» **Direction**: Find every line in the records below that contains the word "Switch" with its capitalization matched exactly, and copy each of those lines.

» **Extracted data**:
::::

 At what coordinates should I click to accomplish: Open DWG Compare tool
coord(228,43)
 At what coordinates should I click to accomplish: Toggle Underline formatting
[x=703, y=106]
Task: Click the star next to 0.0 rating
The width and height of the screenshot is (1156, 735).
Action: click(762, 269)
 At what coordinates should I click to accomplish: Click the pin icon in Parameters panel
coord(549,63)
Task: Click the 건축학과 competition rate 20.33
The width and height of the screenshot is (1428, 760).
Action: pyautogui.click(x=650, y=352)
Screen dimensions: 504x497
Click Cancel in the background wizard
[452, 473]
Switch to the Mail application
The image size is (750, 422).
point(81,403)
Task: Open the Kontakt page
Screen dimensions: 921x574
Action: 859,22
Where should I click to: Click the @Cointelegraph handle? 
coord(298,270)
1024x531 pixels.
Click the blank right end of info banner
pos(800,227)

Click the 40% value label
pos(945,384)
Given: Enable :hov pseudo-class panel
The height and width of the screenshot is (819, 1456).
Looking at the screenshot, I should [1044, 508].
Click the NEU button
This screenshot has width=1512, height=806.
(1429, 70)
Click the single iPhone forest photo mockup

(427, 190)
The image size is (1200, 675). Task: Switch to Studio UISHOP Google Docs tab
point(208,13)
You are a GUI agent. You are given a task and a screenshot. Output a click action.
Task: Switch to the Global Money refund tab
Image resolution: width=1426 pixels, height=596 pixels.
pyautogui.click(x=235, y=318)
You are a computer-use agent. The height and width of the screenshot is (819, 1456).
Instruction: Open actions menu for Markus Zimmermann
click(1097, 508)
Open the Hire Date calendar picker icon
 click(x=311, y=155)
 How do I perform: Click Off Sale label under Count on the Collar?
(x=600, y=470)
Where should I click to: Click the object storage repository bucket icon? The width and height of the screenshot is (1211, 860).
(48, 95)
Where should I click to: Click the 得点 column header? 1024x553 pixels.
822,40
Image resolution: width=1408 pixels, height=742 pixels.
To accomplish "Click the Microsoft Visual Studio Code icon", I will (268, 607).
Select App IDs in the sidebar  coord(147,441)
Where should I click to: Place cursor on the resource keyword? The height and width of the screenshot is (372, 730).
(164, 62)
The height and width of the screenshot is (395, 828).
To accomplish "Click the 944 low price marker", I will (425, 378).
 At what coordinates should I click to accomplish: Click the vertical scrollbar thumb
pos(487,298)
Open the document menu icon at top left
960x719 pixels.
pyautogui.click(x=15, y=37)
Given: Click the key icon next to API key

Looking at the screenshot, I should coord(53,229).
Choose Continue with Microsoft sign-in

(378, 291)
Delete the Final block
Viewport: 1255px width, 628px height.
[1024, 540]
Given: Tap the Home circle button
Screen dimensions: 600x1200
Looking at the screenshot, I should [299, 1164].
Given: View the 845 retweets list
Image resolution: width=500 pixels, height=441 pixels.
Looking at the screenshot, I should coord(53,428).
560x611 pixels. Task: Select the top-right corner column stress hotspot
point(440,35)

::::

» **Task response**:
Switch to the Mail application
The image size is (1200, 675). Task: Switch to Studio UISHOP Google Docs tab
Task: Switch to the Global Money refund tab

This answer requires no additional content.